La tesi sostenuta in questa sede dal ricorrente che cioè l’area de qua in seguito al provvedimento del Sindaco di Caldarola in data 19 dicembre 1966 avesse acquistato natura di bene demaniale in quanto rientrante nella area del cimitero comunale (art. 824 comma 2 c.c.), è destituita di fondamento ed urta contro accertamenti di merito compiuti dai giudici di secondo grado che in quanto correttamente motivati non sono suscettibili di sindacato in questa sede di legittimità.
D’altro canto, non può farsi a meno di rilevare che nei rapporti tra privati (tra i quali si svolge il presente giudizio) non può insorgere una questione di giurisdizione allorché si contenda del possesso del bene, poiché in tal caso è concessa l’azione di spoglio rispetto ai beni dei comuni soggetti al regime del demanio pubblico (art. 1145 c.c.) Correttamente i giudici del merito, posta la indiscussa natura privata della area oggetto dell’azione possessoria (si discuteva se fosse nel possesso dell’uno o dell’altro del litiganti), hanno ravvisato nel provvedimento autoritativo del 1966, una licenza edilizia che in quanto rendeva giuridicamente possibile la prevista costruzione funeraria sull’area privata, non poteva ovviamente essere qualificata come concessione amministrativa su bene demaniale (art. 68 regolamento mortuario, 21 dicembre 1942 n. 1880).

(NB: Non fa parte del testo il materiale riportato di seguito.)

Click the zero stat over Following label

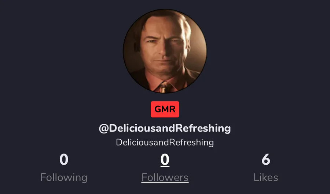64,159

Con il secondo ed il terzo motivo, denunziando violazione degli artt. 1140 e 1168 c.c. in relazione all’art. 360 n. 3 c.p.c., si sostiene che: a) la prova dell’elemento materiale (corpus) del possesso è stato insufficiente: b) è mancata la dimostrazione dell’animus spoliandi, difettando la consapevolezza dell’altruità dell’area.

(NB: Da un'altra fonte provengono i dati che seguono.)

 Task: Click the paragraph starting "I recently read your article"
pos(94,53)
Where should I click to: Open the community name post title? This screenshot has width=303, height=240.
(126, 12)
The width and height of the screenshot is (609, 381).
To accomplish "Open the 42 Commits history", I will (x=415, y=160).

Le riassunte censure non sono fondate.
È noto che, ai fini del mantenimento del potere di fatto sulla cosa da parte del possessore non occorre l’esplicazione di continui e concreti atti di godimento e di esercizio del possesso, ma è sufficiente che la cosa anche in relazione alla sua particolare destinazione possa considerarsi rimasta nella virtuale disponibilità del possessore , salvo che l’animus dereliquendi non risulti esteriorizzato da chiari ed inequivoci segni (sentt. 3837-87; 5825-84). Come pure costituisce principio costantemente applicato da questa Corte che l’animus spoliandi è insito nel comportamento di colui che sovverta (presunta fino a prova contraria) del possessore rimanendo irrilevante l’intento di nuocere o meno dell’agente (sentt. 3010-82; 1132-85).
P.Q.M.
Orbene sotto entrambi i profili la sentenza risulta correttamente motivata.
Così deciso in Roma il 10 ottobre 1985.